Rechtsextreme beim "Schild und Schwert"-Festival 2018 in Ostritz. Da gab es bereits "Nibelungen"-Kämpfe. © Paul Sander

Sie nennen es "Kampf der Nibelungen". Das hört sich so schön germanisch an. Aber um Sportsgeist allein wird es nicht gehen, wenn sich am 12. Oktober wieder hunderte Anhänger der rechtsextremistischen Szene in Ostritz treffen. Diesmal werden es vor allem die extrem Gewaltbereiten sein, die sich auf dem Gelände des Hotels Neißeblick in Zweikämpfen messen oder bei dem martialischen Treiben zuschauen wollen. 

Der "Kampf der Nibelungen" ist die größte rechtsextremistische Kampfsport-Veranstaltung Deutschlands. Kämpfer und Fans aus ganz Europa werden erwartet - und  die Elite des militanten Neonationalsozialismus. Eingeladen wird ganz offiziell übers Internet: "Junge Deutsche", sind willkommen, "die die Hingabe und die Begeisterung für ihren Sport eint." 
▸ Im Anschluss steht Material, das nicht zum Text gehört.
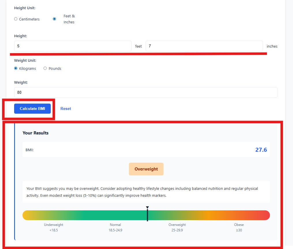Click the Normal 18.5-24.9 label
Screen dimensions: 293x249
115,227
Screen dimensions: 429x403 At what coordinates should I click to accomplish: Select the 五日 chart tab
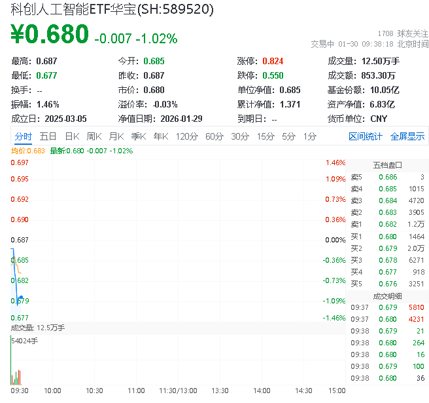tap(48, 136)
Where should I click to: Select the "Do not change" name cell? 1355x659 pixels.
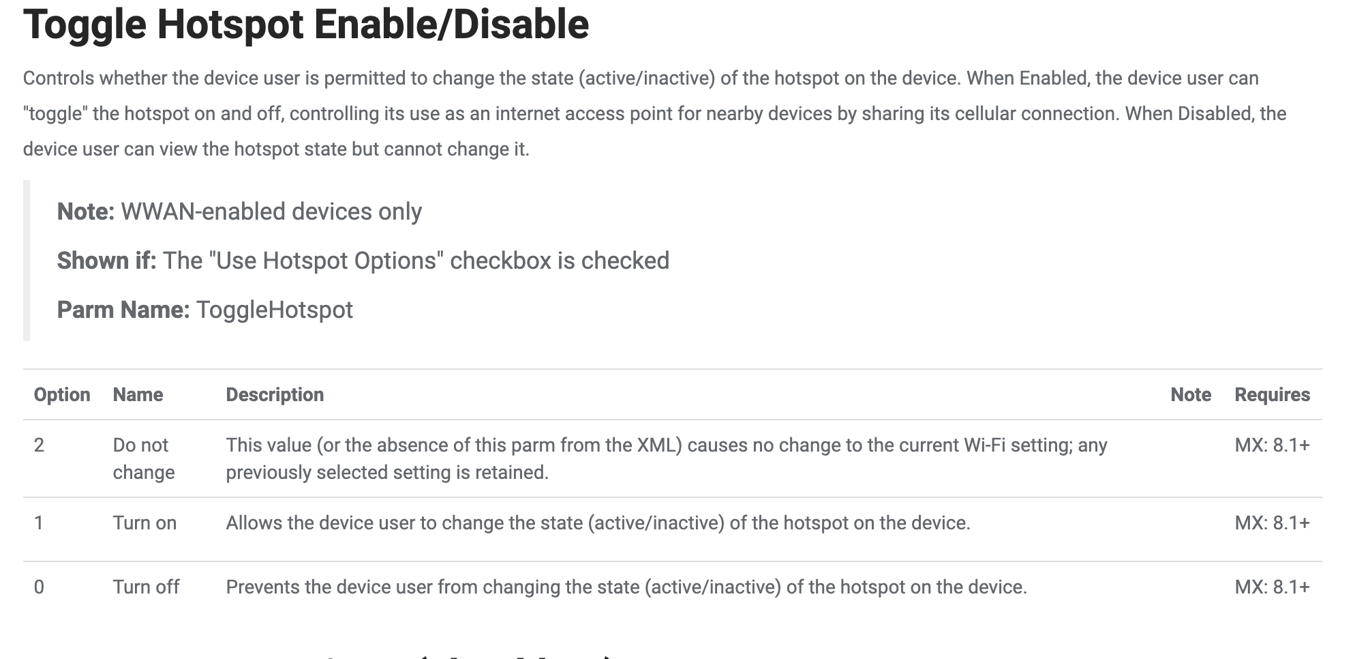(144, 458)
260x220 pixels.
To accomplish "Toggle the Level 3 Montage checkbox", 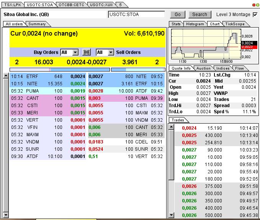I will pos(255,15).
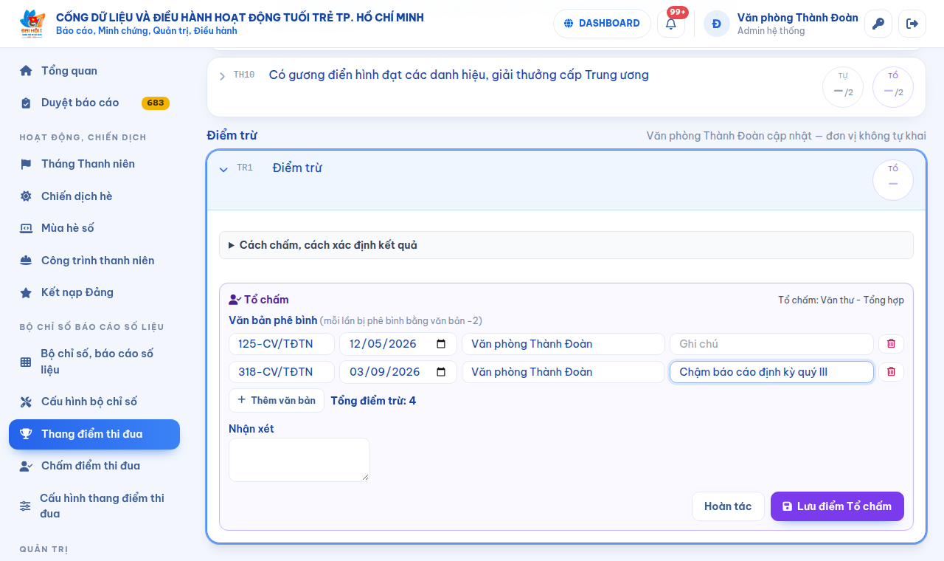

Auf der Webseite der Veranstalter wird auch gar nicht erst ein Hehl daraus gemacht, dass es für die Teilnahme kein Bekenntnis zur freien demokratischen Grundordnung braucht. Im Gegenteil: Der "Kampf der Nibelungen", so steht dort, wolle den Sport "nicht als Teil eines faulenden politischen Systems verstehen", sondern eine "Alternative" dazu "etablieren und in die Breite tragen."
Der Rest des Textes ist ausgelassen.